◆ Requirement ◆
Render the rows below as a Markdown table with the columns "No." and "Line," one line per table entry. Skip blank lines and leave the pictures out.

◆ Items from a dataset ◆
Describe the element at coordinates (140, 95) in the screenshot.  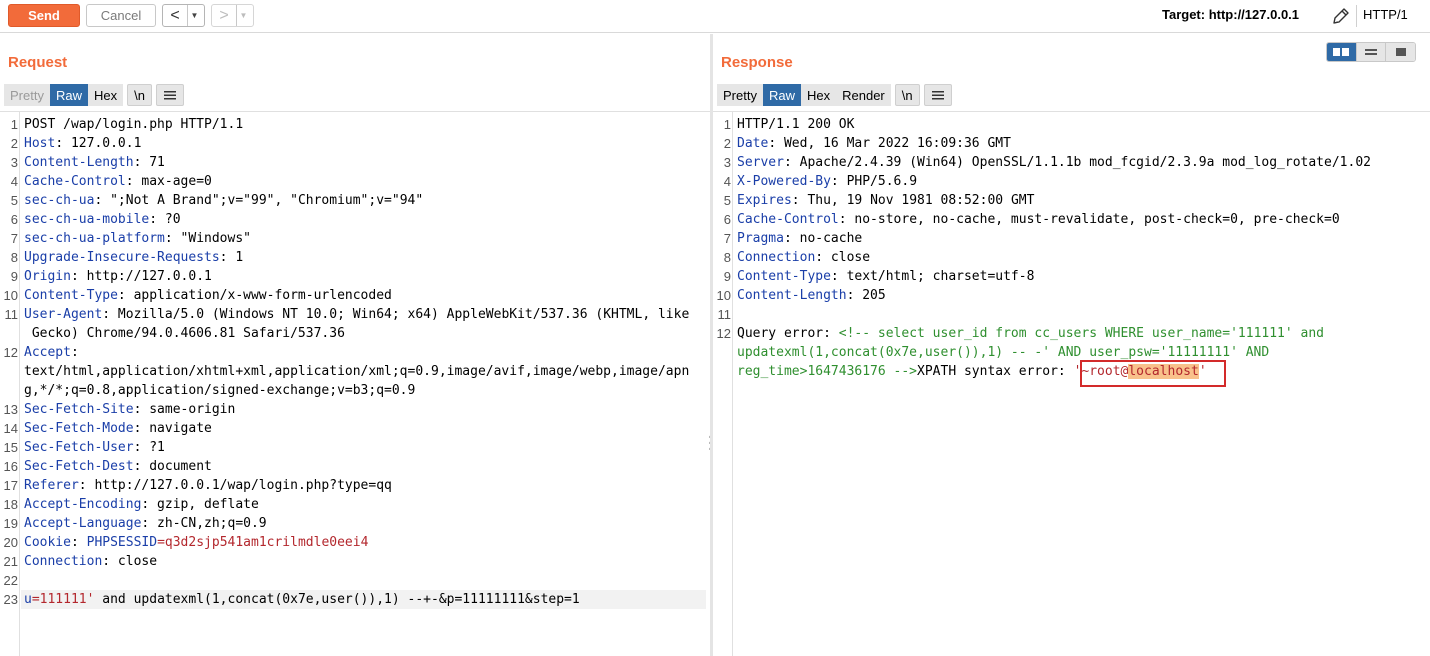
I see `request-newline-toggle: \n` at that location.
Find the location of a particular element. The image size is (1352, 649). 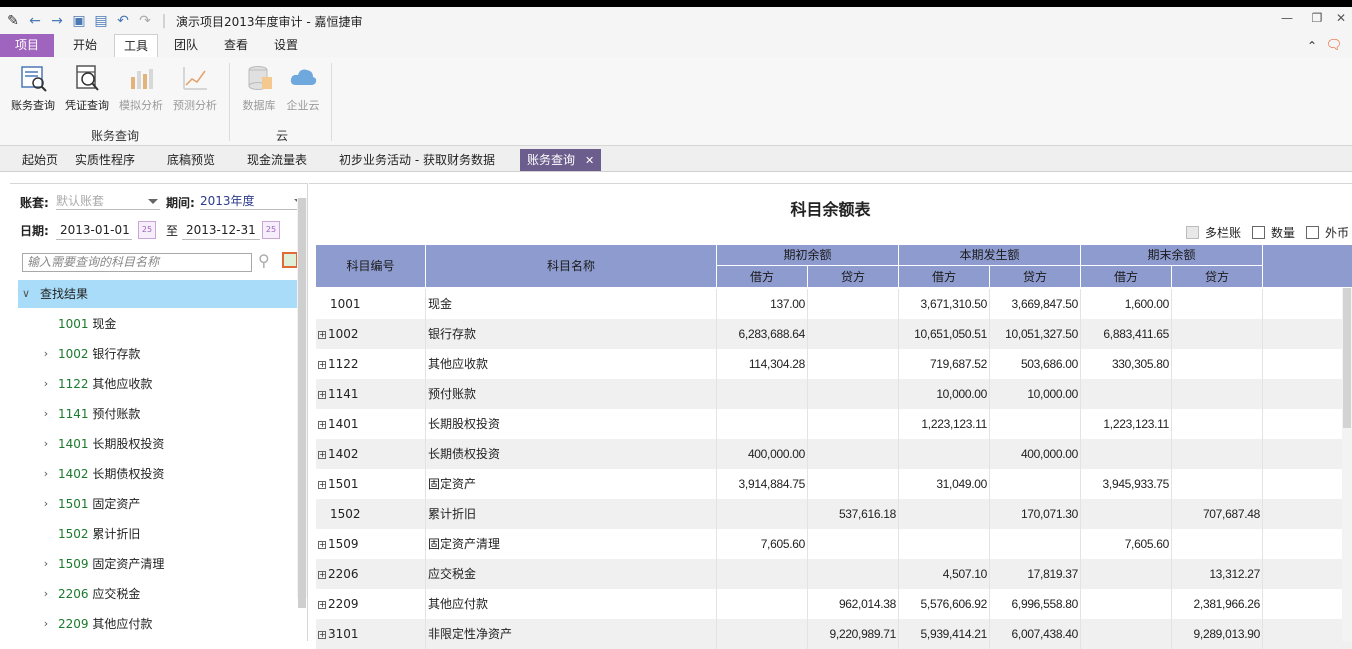

tree-item: › 1122 其他应收款 is located at coordinates (158, 384).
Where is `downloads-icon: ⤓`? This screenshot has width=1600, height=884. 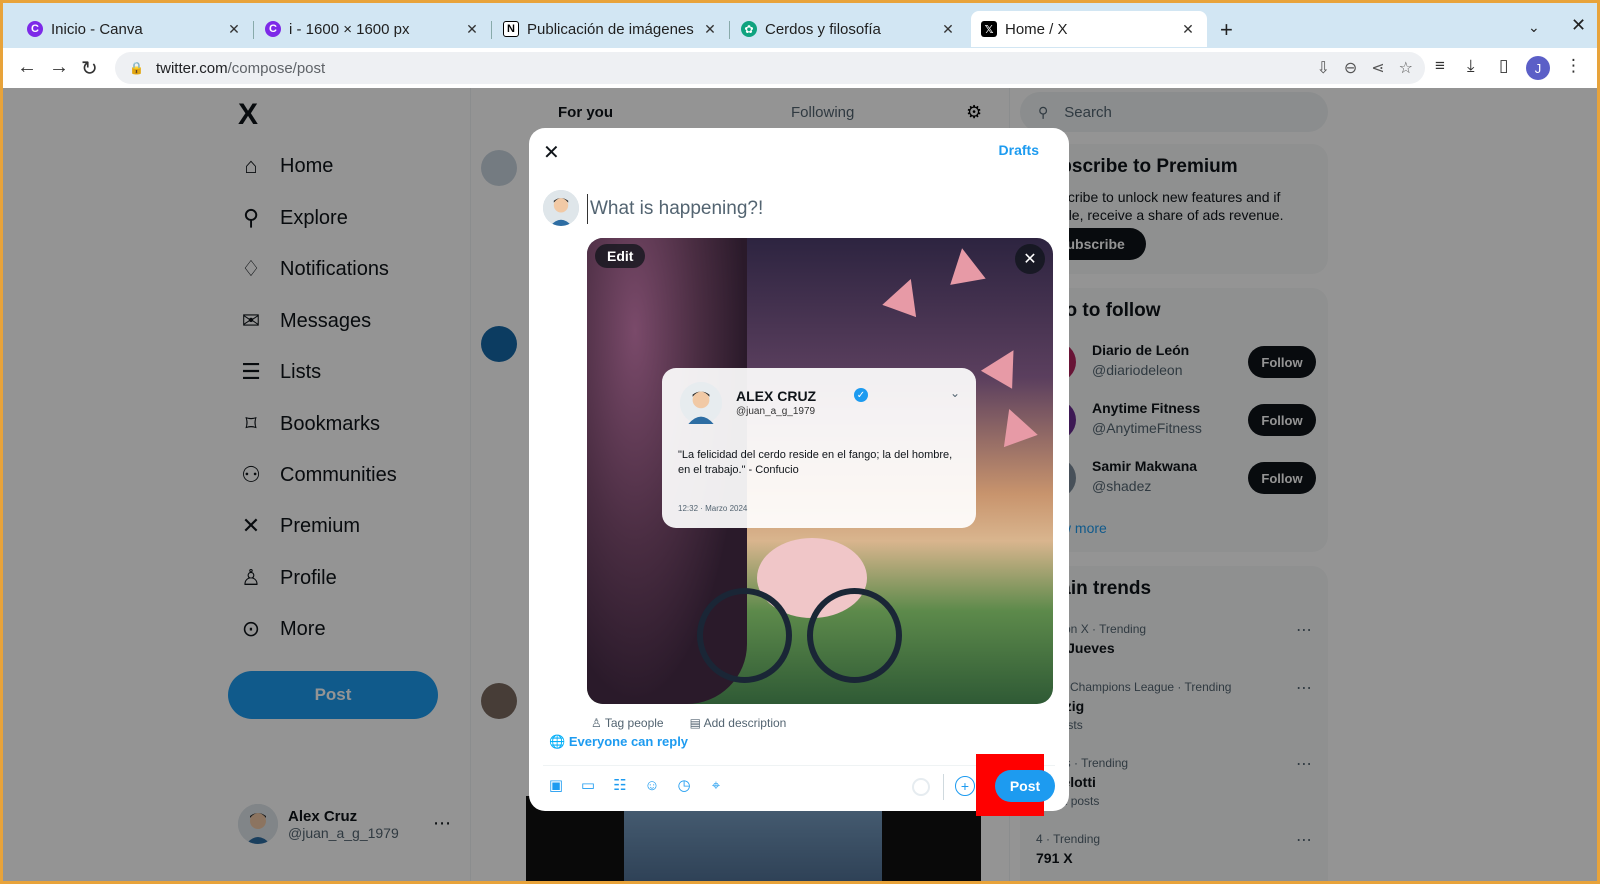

◆ Answer box ◆
| No. | Line |
|---|---|
| 1 | Describe the element at coordinates (140, 95) in the screenshot.   |
| 2 | I see `request-newline-toggle: \n` at that location. |
| 3 | Find the location of a particular element. The image size is (1352, 649).  |
| 4 | tree-item: › 1122 其他应收款 is located at coordinates (158, 384). |
| 5 | Where is `downloads-icon: ⤓`? This screenshot has width=1600, height=884.  |